§ TASK BRIEF
Set down, please, exactly the lines below that run from the line with "Hillers boys track" to the line with "Kutija povjerenja (217, 536)", both lines included.

(Stored data entries)
-.-.-
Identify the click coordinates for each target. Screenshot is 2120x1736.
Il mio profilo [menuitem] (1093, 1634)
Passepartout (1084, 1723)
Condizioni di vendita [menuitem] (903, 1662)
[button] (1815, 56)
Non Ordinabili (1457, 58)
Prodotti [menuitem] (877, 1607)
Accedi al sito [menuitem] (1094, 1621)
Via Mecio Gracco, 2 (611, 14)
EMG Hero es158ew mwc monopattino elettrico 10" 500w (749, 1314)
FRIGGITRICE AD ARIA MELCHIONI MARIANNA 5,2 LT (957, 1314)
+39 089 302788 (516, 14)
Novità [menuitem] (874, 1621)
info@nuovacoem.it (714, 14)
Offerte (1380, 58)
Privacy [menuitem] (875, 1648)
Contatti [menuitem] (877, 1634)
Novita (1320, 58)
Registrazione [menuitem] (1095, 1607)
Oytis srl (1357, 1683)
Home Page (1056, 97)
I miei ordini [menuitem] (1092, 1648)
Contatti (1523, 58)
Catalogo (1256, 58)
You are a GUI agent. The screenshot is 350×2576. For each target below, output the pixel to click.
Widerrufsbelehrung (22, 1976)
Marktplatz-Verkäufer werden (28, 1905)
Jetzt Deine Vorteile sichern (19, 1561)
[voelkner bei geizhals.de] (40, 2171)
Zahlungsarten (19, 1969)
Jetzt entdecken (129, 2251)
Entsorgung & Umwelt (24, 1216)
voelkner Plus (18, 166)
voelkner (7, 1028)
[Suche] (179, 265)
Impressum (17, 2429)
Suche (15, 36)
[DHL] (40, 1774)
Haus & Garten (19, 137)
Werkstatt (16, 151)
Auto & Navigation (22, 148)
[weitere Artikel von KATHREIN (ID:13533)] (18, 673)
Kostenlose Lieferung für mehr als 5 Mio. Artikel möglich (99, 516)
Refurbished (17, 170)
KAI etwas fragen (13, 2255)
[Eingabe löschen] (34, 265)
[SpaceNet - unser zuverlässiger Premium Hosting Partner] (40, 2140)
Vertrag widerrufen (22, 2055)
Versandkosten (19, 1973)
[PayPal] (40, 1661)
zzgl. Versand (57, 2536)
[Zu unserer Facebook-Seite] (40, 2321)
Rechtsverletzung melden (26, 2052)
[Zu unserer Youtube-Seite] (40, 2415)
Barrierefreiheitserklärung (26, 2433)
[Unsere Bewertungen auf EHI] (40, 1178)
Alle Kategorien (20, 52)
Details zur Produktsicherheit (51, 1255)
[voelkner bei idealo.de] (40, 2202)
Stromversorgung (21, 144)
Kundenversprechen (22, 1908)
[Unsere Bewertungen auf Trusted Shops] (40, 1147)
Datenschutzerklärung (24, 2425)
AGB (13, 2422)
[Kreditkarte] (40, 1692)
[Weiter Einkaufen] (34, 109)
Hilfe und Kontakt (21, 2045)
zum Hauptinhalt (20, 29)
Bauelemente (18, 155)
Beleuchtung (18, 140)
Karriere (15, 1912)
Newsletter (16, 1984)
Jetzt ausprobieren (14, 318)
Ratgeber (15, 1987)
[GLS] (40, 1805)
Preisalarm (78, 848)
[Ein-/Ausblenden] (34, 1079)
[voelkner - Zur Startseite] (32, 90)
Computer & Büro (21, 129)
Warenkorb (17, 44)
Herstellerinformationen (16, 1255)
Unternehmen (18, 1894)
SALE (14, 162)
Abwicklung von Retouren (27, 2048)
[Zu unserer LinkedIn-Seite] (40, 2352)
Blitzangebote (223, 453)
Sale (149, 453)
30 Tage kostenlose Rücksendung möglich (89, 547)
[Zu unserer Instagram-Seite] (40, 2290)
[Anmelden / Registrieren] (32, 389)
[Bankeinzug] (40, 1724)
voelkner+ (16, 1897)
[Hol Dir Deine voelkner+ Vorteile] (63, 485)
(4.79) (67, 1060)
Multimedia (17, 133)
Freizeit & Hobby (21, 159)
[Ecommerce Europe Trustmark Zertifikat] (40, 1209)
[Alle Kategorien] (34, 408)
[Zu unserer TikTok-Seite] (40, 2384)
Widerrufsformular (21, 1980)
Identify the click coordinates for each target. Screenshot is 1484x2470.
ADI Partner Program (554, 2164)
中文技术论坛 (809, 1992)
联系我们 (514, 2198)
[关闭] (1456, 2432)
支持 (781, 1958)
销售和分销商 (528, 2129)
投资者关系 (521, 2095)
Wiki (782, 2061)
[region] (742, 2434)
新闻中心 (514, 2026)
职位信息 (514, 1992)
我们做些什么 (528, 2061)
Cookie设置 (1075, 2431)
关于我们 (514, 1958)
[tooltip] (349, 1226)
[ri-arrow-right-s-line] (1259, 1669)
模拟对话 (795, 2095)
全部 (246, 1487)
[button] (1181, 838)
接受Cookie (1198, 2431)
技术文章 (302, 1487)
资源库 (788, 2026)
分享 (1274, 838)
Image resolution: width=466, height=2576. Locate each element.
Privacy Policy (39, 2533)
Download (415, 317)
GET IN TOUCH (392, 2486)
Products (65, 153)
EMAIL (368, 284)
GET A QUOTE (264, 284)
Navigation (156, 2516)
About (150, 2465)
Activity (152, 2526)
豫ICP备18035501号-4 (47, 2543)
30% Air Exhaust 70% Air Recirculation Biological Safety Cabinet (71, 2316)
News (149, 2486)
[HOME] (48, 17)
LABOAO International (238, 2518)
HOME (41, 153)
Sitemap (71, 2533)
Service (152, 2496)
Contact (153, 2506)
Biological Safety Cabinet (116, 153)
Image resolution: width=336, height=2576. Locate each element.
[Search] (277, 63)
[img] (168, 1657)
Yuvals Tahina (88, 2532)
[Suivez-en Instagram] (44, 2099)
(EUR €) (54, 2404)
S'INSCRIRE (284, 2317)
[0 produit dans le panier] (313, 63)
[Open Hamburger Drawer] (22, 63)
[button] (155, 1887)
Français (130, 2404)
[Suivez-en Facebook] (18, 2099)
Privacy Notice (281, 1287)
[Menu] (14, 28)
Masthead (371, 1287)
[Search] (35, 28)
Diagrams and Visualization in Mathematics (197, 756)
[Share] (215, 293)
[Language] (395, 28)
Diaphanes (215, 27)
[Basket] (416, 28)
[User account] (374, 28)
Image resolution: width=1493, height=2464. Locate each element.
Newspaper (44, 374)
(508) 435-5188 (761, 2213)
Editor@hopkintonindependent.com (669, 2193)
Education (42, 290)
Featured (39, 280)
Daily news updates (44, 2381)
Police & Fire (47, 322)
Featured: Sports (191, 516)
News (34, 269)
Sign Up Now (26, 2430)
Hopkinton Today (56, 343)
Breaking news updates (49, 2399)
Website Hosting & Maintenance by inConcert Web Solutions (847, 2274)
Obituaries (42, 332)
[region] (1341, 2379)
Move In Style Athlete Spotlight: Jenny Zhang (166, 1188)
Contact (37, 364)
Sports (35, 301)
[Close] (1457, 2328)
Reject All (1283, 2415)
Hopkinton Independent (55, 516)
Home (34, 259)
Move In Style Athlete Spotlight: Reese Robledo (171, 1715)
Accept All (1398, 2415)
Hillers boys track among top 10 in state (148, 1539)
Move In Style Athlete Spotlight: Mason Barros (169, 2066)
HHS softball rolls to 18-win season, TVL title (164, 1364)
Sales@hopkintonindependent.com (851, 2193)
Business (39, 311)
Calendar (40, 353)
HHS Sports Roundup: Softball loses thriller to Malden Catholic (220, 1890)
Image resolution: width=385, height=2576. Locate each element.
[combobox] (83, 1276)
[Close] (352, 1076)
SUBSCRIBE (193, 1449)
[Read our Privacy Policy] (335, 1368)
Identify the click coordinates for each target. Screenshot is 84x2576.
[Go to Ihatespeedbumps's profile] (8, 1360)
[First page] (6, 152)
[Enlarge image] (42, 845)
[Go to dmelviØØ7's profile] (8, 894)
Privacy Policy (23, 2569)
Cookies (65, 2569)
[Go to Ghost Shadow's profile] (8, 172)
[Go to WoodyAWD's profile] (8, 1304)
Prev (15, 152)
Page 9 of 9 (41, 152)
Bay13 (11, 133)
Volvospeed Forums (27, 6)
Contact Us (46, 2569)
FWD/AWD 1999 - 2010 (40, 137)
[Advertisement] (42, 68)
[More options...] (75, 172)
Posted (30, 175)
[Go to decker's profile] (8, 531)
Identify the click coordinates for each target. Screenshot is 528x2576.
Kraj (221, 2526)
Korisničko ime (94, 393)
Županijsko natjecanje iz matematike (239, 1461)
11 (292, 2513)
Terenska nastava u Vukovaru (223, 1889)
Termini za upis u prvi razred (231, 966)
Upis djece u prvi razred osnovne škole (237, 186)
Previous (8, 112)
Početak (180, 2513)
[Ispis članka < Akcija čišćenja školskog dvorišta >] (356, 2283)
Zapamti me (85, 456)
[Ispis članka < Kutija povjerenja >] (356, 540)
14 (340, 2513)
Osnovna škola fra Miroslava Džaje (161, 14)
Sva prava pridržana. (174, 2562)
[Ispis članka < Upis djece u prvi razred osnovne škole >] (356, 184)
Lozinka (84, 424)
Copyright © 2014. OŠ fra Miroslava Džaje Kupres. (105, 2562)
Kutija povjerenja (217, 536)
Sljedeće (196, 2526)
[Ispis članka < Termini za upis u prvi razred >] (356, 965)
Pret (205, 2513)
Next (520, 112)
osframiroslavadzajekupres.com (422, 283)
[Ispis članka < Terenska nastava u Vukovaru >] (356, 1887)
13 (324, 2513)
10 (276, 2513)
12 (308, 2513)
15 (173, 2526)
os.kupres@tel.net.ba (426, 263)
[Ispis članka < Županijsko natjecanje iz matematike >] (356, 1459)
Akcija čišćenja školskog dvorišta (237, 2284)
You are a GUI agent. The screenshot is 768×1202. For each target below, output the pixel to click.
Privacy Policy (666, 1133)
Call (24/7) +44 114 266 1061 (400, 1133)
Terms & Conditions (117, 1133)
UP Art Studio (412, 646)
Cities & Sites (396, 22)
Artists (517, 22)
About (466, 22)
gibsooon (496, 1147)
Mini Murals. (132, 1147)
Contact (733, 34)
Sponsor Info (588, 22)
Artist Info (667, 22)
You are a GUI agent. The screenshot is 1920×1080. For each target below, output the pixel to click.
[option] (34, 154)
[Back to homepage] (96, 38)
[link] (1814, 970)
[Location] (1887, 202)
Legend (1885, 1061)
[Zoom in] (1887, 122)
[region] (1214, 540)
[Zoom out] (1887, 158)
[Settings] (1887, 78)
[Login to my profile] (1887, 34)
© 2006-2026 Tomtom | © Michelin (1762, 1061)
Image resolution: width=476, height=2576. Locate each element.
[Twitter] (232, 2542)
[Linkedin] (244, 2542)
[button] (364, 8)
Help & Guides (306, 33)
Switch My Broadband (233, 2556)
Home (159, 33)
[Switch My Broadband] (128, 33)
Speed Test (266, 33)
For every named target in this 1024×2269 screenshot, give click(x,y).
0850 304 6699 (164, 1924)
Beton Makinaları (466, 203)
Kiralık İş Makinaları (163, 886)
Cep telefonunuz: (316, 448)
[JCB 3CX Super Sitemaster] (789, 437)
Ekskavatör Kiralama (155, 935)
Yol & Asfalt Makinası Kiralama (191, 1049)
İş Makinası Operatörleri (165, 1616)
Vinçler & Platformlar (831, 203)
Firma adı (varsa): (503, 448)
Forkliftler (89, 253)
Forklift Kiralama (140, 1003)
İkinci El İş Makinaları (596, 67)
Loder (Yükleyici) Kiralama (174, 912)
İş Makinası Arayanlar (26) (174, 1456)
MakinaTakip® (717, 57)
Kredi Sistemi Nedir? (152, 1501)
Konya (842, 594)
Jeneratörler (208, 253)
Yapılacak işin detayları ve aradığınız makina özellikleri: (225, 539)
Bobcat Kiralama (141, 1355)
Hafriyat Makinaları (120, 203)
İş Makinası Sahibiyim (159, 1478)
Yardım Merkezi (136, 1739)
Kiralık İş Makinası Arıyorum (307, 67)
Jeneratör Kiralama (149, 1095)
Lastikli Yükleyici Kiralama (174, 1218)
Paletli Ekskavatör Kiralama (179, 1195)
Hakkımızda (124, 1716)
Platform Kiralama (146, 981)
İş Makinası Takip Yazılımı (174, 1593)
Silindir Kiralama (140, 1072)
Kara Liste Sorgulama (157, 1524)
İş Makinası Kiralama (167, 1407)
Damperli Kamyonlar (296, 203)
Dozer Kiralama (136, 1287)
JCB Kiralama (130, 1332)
-.-.-
§ FINISHED EXERCISE
Hillers boys track among top 10 in state (148, 1539)
Move In Style Athlete Spotlight: Mason Barros (169, 2066)
HHS softball rolls to 18-win season, TVL title (164, 1364)
Sales@hopkintonindependent.com (851, 2193)
Business (39, 311)
Calendar (40, 353)
HHS Sports Roundup: Softball loses thriller to Malden Catholic (220, 1890)
Image resolution: width=385, height=2576. Locate each element.
[combobox] (83, 1276)
[Close] (352, 1076)
SUBSCRIBE (193, 1449)
[Read our Privacy Policy] (335, 1368)
Identify the click coordinates for each target. Screenshot is 84x2576.
[Go to Ihatespeedbumps's profile] (8, 1360)
[First page] (6, 152)
[Enlarge image] (42, 845)
[Go to dmelviØØ7's profile] (8, 894)
Privacy Policy (23, 2569)
Cookies (65, 2569)
[Go to Ghost Shadow's profile] (8, 172)
[Go to WoodyAWD's profile] (8, 1304)
Prev (15, 152)
Page 9 of 9 (41, 152)
Bay13 (11, 133)
Volvospeed Forums (27, 6)
Contact Us (46, 2569)
FWD/AWD 1999 - 2010 (40, 137)
[Advertisement] (42, 68)
[More options...] (75, 172)
Posted (30, 175)
[Go to decker's profile] (8, 531)
Identify the click coordinates for each target. Screenshot is 528x2576.
Kraj (221, 2526)
Korisničko ime (94, 393)
Županijsko natjecanje iz matematike (239, 1461)
11 (292, 2513)
Terenska nastava u Vukovaru (223, 1889)
Termini za upis u prvi razred (231, 966)
Upis djece u prvi razred osnovne škole (237, 186)
Previous (8, 112)
Početak (180, 2513)
[Ispis članka < Akcija čišćenja školskog dvorišta >] (356, 2283)
Zapamti me (85, 456)
[Ispis članka < Kutija povjerenja >] (356, 540)
14 (340, 2513)
Osnovna škola fra Miroslava Džaje (161, 14)
Sva prava pridržana. (174, 2562)
[Ispis članka < Upis djece u prvi razred osnovne škole >] (356, 184)
Lozinka (84, 424)
Copyright © 2014. OŠ fra Miroslava Džaje Kupres. (105, 2562)
Kutija povjerenja (217, 536)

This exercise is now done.